Efficient Query Processing Over Web-Scale RDF Data

2019-01-17T14:37:51Z (GMT) by Amgad M. Madkour
The Semantic Web, or the Web of Data, promotes common data formats for representing structured data and their links over the web. RDF is the defacto standard for semantic data where it provides a flexible semi-structured model for describing concepts and relationships. RDF datasets consist of entries (i.e, triples) that range from thousands to Billions. The astronomical growth of RDF data calls for scalable RDF management and query processing strategies. This dissertation addresses efficient query processing over web-scale RDF data. The first contribution is WORQ, an online, workload-driven, RDF query processing technique. Based on the query workload, reduced sets of intermediate results (or reductions, for short) that are common for specific join pattern(s) are computed in an online fashion. Also, we introduce an efficient solution for RDF queries with unbound properties.
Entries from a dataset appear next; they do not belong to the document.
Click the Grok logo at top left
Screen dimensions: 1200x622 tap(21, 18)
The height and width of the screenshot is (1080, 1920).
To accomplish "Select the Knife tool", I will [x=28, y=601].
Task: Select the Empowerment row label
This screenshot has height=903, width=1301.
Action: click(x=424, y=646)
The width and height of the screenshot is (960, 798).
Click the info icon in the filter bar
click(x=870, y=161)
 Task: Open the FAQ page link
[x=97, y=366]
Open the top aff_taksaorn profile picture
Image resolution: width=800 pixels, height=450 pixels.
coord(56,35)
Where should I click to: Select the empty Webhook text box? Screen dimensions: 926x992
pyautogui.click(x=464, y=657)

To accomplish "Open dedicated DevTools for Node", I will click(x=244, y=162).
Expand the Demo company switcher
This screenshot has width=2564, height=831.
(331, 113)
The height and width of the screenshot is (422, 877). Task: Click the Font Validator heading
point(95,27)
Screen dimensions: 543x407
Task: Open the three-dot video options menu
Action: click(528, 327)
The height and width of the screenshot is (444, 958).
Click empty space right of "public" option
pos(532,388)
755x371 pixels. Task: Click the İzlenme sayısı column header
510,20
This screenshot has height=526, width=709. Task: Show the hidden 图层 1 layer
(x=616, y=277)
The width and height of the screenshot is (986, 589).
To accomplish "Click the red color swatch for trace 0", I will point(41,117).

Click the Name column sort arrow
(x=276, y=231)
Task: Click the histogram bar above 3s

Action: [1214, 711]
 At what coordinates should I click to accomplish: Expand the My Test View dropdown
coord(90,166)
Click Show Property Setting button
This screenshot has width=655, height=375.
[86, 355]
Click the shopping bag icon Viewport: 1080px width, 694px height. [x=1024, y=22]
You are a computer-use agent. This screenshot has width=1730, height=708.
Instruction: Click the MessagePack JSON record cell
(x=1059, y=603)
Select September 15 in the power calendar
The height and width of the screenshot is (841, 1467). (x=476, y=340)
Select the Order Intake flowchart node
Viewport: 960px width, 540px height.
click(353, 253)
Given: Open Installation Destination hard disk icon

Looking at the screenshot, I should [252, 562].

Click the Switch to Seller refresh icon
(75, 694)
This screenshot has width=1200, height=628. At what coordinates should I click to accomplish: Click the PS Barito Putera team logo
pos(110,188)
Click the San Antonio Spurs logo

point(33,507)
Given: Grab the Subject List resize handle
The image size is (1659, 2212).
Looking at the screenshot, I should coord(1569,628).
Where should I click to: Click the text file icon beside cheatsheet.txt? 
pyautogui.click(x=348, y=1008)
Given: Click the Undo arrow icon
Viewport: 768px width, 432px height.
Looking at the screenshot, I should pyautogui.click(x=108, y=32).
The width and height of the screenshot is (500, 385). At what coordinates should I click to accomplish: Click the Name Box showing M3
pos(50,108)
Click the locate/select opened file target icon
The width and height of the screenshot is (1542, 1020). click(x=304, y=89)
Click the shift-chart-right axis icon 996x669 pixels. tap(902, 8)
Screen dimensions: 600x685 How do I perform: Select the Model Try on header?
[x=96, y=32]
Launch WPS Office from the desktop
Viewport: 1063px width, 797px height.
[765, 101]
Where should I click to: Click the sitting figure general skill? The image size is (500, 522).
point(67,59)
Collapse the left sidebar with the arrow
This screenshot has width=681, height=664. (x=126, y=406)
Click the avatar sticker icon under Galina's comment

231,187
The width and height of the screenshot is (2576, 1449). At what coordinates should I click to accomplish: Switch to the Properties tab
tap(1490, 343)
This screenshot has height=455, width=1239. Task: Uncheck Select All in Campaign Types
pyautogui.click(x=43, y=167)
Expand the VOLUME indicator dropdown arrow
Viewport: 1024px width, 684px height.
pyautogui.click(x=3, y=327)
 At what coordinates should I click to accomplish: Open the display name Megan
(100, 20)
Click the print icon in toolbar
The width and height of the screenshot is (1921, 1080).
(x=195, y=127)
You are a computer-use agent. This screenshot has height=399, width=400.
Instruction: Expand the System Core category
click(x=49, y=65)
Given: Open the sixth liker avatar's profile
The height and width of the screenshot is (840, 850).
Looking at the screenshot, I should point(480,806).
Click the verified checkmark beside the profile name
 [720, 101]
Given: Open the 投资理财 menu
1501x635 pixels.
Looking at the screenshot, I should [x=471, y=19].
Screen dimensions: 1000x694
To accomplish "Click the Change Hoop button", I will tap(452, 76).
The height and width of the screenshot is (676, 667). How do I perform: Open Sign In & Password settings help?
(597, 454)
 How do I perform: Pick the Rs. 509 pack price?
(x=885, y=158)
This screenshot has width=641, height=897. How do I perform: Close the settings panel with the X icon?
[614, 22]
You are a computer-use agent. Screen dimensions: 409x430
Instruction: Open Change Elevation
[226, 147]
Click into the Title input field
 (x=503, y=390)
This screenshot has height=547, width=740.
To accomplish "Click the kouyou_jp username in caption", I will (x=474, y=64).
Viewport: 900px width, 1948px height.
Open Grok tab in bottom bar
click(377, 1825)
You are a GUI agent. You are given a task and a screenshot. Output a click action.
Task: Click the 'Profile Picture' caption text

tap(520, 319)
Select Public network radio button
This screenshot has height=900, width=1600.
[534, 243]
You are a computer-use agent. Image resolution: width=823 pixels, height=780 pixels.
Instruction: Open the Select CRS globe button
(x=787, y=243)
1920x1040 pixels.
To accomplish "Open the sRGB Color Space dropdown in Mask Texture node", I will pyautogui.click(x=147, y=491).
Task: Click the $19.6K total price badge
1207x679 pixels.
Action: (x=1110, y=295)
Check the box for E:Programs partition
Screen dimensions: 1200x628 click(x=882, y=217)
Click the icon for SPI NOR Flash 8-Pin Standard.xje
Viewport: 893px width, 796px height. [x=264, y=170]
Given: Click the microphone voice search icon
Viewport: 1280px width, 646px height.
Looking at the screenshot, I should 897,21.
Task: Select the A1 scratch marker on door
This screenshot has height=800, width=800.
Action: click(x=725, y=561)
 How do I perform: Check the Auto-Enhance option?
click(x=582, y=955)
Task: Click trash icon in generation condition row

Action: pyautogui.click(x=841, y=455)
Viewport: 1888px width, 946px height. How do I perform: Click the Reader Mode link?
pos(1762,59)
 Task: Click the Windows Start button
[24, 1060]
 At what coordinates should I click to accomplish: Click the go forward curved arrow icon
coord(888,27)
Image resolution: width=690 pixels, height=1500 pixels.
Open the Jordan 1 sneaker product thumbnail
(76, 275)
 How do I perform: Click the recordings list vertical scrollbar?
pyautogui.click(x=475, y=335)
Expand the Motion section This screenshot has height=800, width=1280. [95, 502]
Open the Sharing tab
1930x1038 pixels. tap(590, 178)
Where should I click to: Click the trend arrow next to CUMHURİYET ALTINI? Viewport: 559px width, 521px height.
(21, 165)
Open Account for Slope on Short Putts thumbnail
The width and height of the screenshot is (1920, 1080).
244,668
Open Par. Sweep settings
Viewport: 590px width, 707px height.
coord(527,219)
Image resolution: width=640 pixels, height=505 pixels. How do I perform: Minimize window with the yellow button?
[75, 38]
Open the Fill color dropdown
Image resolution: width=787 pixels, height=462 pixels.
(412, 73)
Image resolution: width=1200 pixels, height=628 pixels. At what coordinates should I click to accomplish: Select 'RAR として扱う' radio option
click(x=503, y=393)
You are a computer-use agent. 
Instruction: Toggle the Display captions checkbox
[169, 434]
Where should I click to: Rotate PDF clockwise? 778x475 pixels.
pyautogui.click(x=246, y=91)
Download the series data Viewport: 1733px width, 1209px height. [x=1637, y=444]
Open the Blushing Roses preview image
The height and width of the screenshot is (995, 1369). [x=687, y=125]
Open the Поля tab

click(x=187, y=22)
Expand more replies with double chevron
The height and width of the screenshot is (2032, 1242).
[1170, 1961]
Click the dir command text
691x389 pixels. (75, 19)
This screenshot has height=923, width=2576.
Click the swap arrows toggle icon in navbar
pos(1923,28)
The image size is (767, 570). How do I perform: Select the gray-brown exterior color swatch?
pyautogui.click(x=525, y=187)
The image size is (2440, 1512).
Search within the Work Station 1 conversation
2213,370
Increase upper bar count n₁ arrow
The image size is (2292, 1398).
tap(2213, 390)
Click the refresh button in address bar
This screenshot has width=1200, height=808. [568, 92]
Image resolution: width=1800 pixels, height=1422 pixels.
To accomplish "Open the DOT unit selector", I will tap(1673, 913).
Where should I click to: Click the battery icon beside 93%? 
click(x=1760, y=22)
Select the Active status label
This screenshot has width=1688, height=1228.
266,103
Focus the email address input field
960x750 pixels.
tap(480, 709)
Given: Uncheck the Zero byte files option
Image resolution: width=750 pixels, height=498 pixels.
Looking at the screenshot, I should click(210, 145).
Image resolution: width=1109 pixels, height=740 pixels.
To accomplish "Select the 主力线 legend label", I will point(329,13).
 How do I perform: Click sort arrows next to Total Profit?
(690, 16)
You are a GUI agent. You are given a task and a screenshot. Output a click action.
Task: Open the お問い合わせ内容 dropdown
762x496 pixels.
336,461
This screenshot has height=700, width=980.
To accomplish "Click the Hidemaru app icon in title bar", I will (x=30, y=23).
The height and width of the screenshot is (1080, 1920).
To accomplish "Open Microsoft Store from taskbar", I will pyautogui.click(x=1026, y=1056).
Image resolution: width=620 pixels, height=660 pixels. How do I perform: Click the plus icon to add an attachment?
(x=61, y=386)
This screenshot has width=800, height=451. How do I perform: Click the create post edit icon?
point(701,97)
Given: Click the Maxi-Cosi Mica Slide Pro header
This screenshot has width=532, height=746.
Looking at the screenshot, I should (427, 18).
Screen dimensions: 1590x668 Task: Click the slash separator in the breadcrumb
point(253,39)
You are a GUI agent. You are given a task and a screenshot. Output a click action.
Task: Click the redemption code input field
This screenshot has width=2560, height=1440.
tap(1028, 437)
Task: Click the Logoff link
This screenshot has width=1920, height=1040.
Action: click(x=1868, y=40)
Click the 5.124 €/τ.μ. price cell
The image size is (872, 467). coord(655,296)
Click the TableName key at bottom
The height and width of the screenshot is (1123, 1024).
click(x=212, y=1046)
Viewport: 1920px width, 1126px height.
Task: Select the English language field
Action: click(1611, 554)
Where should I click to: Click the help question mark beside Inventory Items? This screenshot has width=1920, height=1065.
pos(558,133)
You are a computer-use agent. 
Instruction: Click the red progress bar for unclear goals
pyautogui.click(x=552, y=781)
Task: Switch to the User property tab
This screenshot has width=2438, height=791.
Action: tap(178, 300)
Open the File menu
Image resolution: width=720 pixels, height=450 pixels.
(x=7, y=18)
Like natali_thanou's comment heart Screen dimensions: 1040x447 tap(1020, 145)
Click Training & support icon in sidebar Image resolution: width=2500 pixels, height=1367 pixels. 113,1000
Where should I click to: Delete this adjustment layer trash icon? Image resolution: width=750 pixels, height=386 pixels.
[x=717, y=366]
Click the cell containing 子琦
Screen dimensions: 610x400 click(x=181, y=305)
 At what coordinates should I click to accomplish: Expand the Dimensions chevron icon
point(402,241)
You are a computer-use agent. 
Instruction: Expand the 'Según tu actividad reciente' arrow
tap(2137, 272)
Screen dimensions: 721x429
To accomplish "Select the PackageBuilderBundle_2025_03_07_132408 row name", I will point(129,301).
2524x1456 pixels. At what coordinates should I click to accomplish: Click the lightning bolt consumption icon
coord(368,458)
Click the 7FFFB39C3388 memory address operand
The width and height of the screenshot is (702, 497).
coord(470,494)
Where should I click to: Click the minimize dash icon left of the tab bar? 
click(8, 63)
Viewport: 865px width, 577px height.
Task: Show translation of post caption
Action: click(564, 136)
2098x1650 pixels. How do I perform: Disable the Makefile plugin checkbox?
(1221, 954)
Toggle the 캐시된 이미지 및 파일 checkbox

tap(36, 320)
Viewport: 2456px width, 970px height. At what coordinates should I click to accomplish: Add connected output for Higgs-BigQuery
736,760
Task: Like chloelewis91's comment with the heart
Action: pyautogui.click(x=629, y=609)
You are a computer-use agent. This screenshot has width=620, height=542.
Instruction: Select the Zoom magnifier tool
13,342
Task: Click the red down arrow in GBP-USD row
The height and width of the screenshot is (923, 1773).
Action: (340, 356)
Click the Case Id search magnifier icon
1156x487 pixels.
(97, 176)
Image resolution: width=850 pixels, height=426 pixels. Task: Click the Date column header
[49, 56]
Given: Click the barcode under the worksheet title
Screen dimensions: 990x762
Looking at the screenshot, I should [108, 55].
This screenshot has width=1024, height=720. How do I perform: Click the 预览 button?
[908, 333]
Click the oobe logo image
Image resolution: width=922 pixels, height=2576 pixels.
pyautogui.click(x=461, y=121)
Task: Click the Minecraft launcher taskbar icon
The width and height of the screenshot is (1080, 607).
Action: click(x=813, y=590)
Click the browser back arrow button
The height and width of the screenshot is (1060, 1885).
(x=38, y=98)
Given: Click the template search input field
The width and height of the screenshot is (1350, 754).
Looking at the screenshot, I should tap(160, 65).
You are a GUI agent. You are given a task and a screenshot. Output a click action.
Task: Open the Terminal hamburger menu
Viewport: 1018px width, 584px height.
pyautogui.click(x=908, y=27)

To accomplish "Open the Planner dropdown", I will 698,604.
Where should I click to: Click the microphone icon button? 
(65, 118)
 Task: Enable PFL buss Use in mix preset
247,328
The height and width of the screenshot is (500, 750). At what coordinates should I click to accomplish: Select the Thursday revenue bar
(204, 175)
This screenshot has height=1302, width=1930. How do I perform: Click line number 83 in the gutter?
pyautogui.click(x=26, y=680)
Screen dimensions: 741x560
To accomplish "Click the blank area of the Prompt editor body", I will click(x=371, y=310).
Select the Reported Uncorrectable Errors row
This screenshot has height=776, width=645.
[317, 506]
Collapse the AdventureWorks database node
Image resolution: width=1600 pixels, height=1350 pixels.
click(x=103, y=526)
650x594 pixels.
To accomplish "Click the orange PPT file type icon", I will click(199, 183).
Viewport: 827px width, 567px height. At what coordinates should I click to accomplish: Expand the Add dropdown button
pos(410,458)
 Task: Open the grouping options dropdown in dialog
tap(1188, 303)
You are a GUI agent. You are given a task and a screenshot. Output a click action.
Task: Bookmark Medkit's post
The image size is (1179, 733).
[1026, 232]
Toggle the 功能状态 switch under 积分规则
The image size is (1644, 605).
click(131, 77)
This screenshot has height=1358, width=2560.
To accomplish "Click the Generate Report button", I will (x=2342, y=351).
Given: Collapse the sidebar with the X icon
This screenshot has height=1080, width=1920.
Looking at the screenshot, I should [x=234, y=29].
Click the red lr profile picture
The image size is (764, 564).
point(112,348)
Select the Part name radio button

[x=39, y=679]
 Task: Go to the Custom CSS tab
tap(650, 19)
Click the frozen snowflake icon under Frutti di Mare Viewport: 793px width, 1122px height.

The second contribution is SPARTI, a scalable technique for computing the reductions offline. SPARTI utilizes a partitioning schema, termed SemVP, that enables efficient management of the reductions. SPARTI uses a budgeting mechanism with a cost model to determine the worthiness of partitioning. The third contribution is KC, an efficient RDF data management system for the cloud. KC uses generalized filtering that encompasses both exact and approximate set membership structures that are used for filtering irrelevant data. KC defines a set of common operations and introduces an efficient method for managing and constructing filters. The final contribution is semantic filtering where data can be reduced based on the spatial, temporal, or ontological aspects of a query. We present a set of encoding techniques and demonstrate how to use semantic filters to reduce irrelevant data in a distributed setting.